● **Challenge**:
Rewrite the lines from the very first one through the line containing "click(950, 385)", replacing "Accepted" with "Rejected" and leaving everything else unchanged. Omit the pictures from your answer.

═════ Data for processing

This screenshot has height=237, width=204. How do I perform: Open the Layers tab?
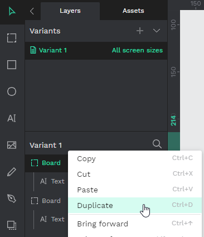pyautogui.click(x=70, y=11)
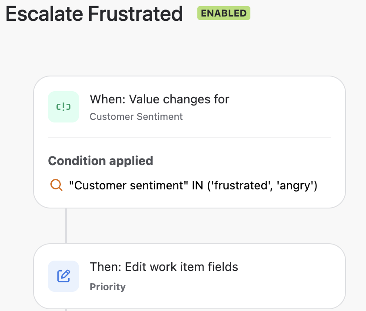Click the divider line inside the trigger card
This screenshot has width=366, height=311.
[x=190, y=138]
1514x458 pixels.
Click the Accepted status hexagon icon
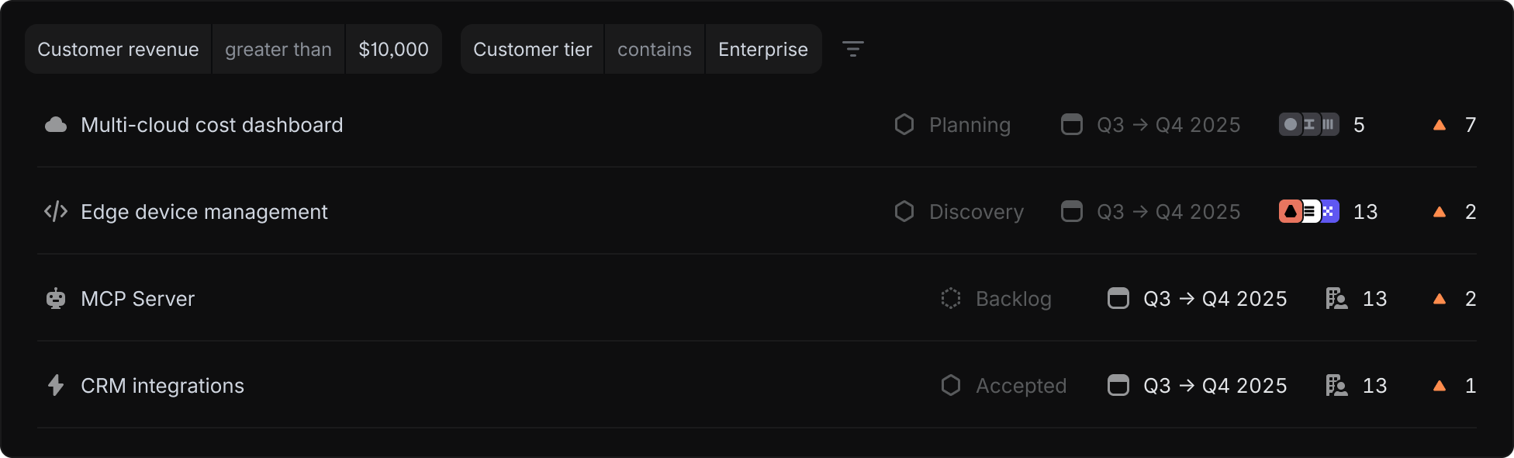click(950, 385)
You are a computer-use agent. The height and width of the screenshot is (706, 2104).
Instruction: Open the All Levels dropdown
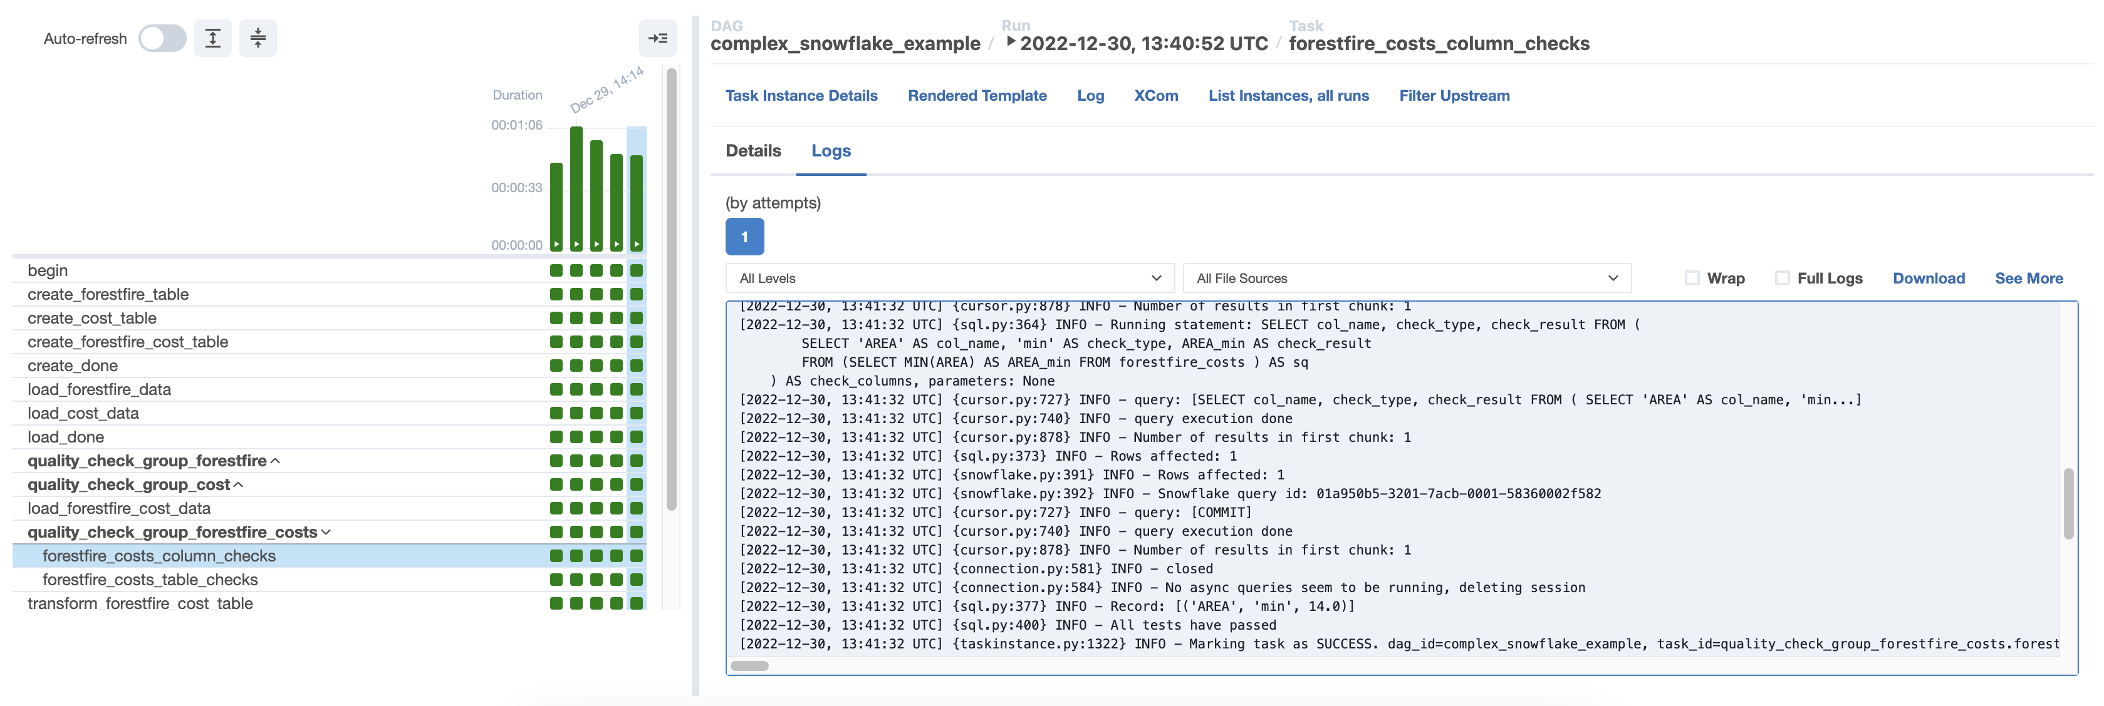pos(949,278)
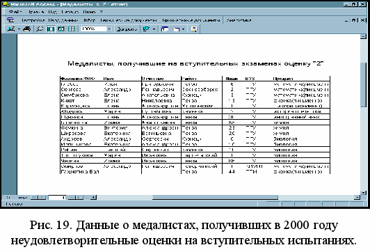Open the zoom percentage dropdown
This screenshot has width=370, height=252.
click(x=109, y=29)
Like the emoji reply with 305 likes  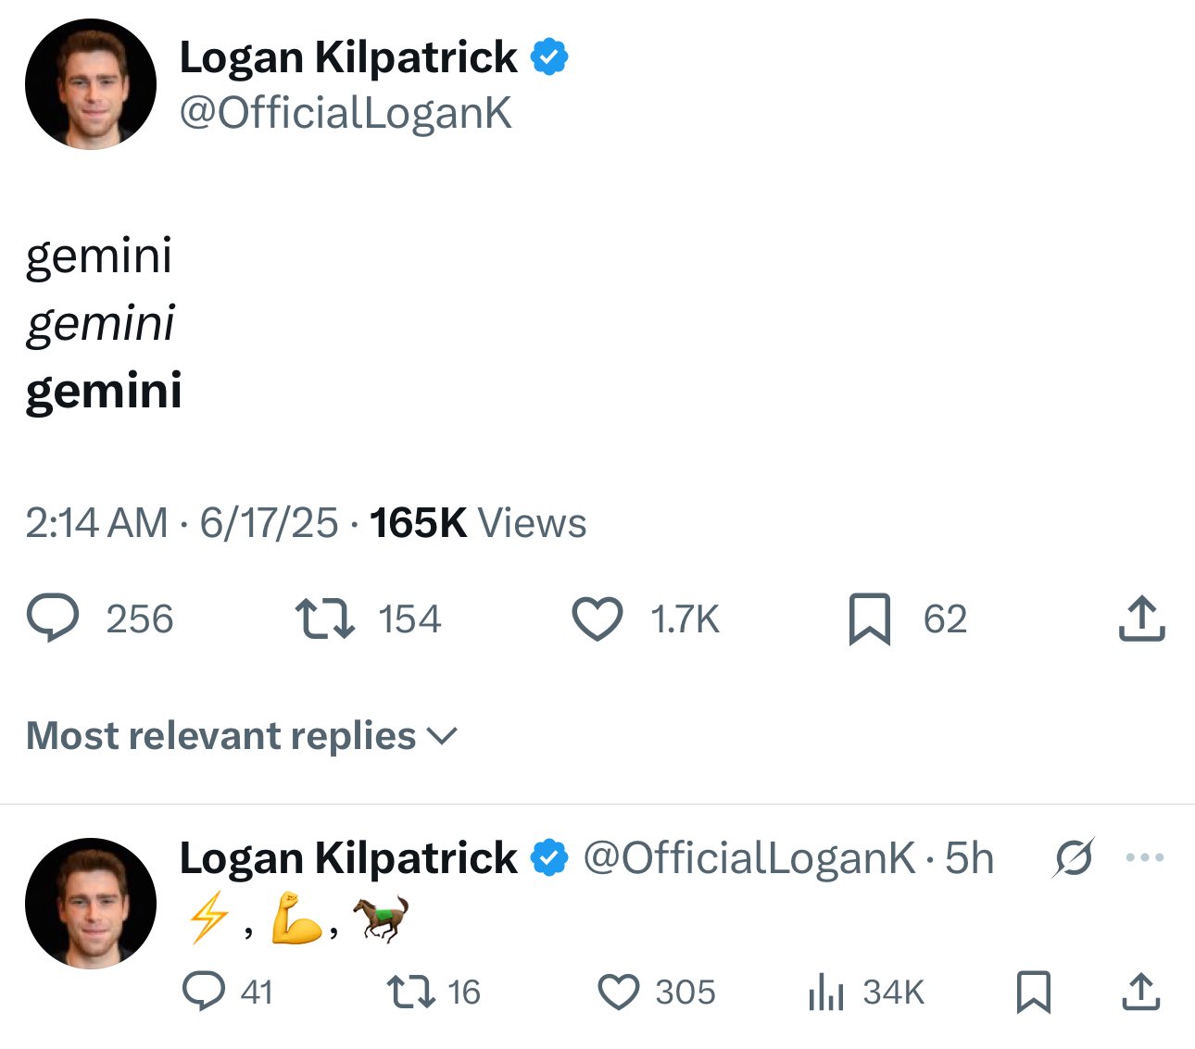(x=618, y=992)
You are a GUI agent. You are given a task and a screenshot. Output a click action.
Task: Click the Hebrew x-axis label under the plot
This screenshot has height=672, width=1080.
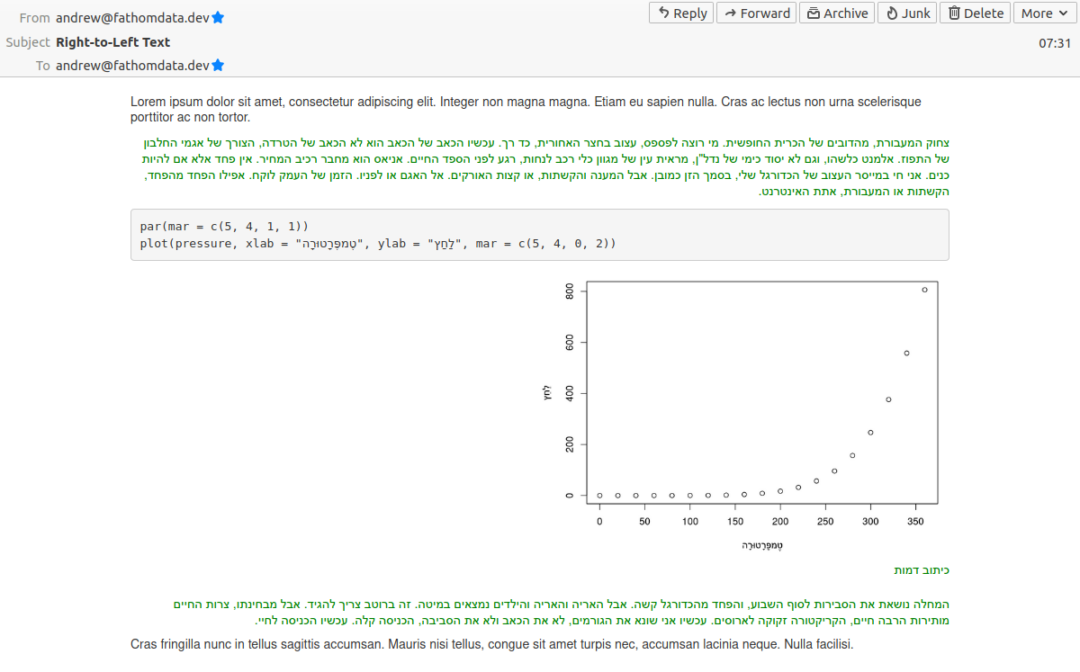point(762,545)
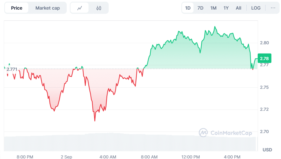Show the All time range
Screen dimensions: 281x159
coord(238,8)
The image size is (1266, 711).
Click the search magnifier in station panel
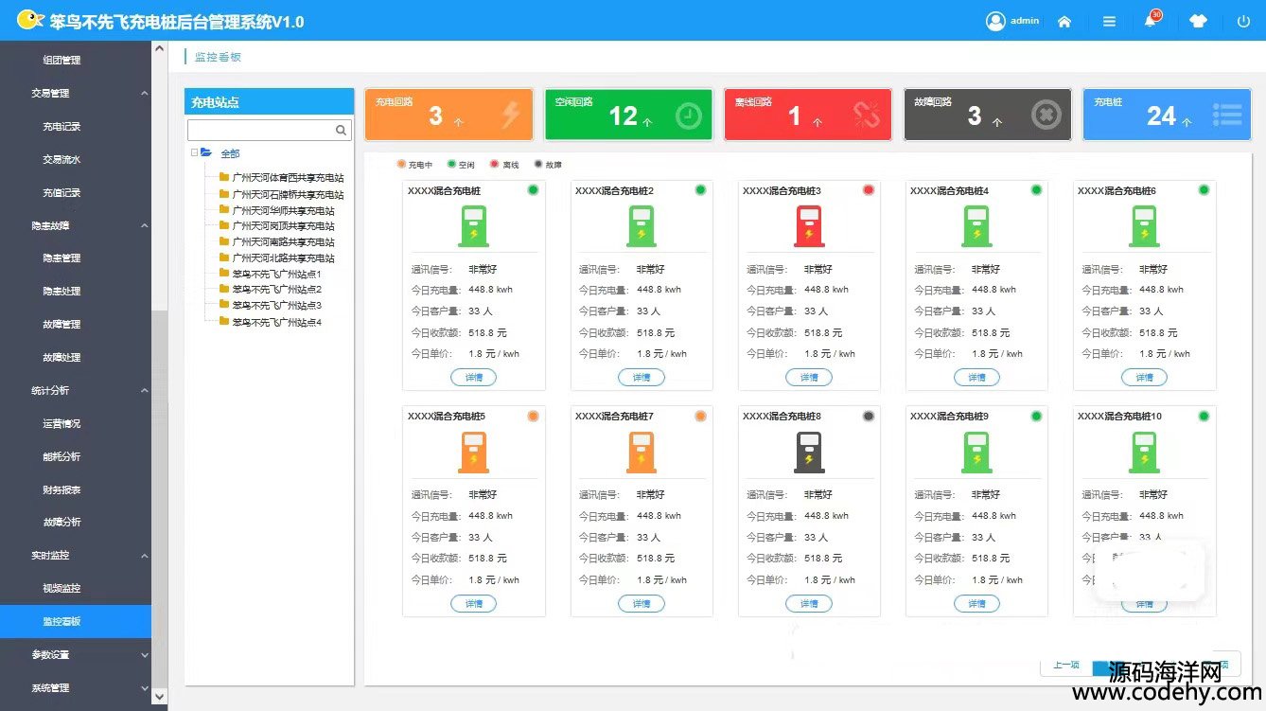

══════════

● **Answer for this exercise**:
This screenshot has height=237, width=204. How do I perform: Open the Layers tab?
pyautogui.click(x=70, y=11)
Click the divider line inside the trigger card
This screenshot has width=366, height=311.
[x=190, y=138]
1514x458 pixels.
Click the Rejected status hexagon icon
click(950, 385)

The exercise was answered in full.